Sudan's paramilitary Rapid Support Forces said Thursday they had overrun Um Kadadah, a key town on the road to El-Fasher, the last city in Darfur still in the hands of their regular army foes.
"Our forces took full control of the strategic town of Um Kadadah," an RSF spokesman said in a statement, adding that hundreds of members of its garrison had been killed.
There was no immediate comment from the regular army.
The paramilitaries' advance came after their shelling of besieged El-Fasher killed 12 people on Wednesday, the army and activists said.
The conflict in Sudan has killed tens of thousands of people and uprooted more than 12 million since a struggle for power between rival generals erupted into full-blown war in April 2023.

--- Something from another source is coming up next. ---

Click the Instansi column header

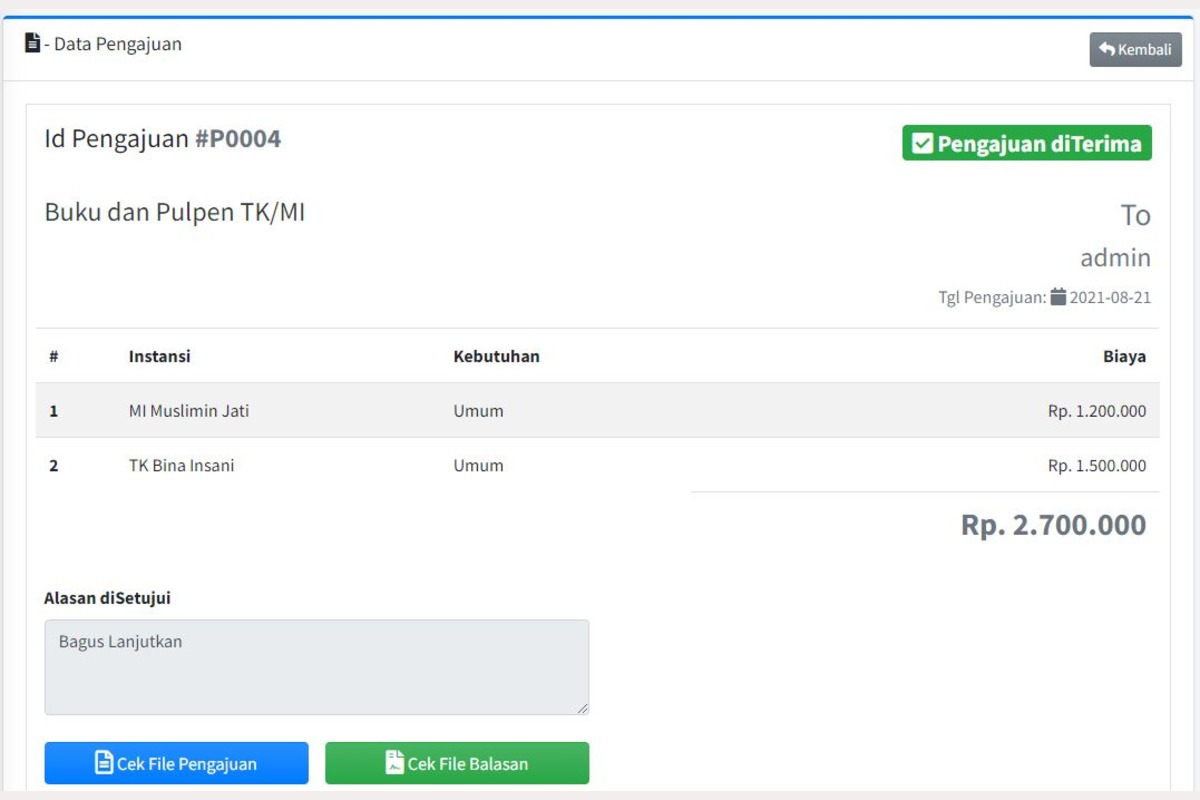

Famine has been declared in parts of the country, including displacement camps around El-Fasher, and is likely to spread, according to a UN-backed assessment.
The RSF controls most of Sudan's vast western region of Darfur. The paramilitaries have besieged El-Fasher for months, and fighting there has escalated.

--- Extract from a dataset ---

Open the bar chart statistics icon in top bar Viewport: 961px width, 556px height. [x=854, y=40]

On Wednesday the United Nations humanitarian office OCHA said conditions in Darfur are rapidly deteriorating.
"In North Darfur state, more than 4,000 people have been newly displaced in the past week alone due to escalating violence in El-Fasher, as well as in Zamzam displacement camp south of the city and other areas," OCHA said on its website.
The RSF also controls parts of the south.
The army retook the capital Khartoum in late March. It holds sway in the east and north, leaving Africa's third-largest country divided in two.
Early in the war, the United States and Saudi Arabia conducted mediation, but multiple ceasefires collapsed.
On Wednesday the US and Saudi foreign ministers met in Washington.
They "agreed that the Sudanese Armed Forces and Rapid Support Forces must return to peace talks, protect civilians, open humanitarian corridors, and return to civilian governance", a US State Department statement said after the meeting.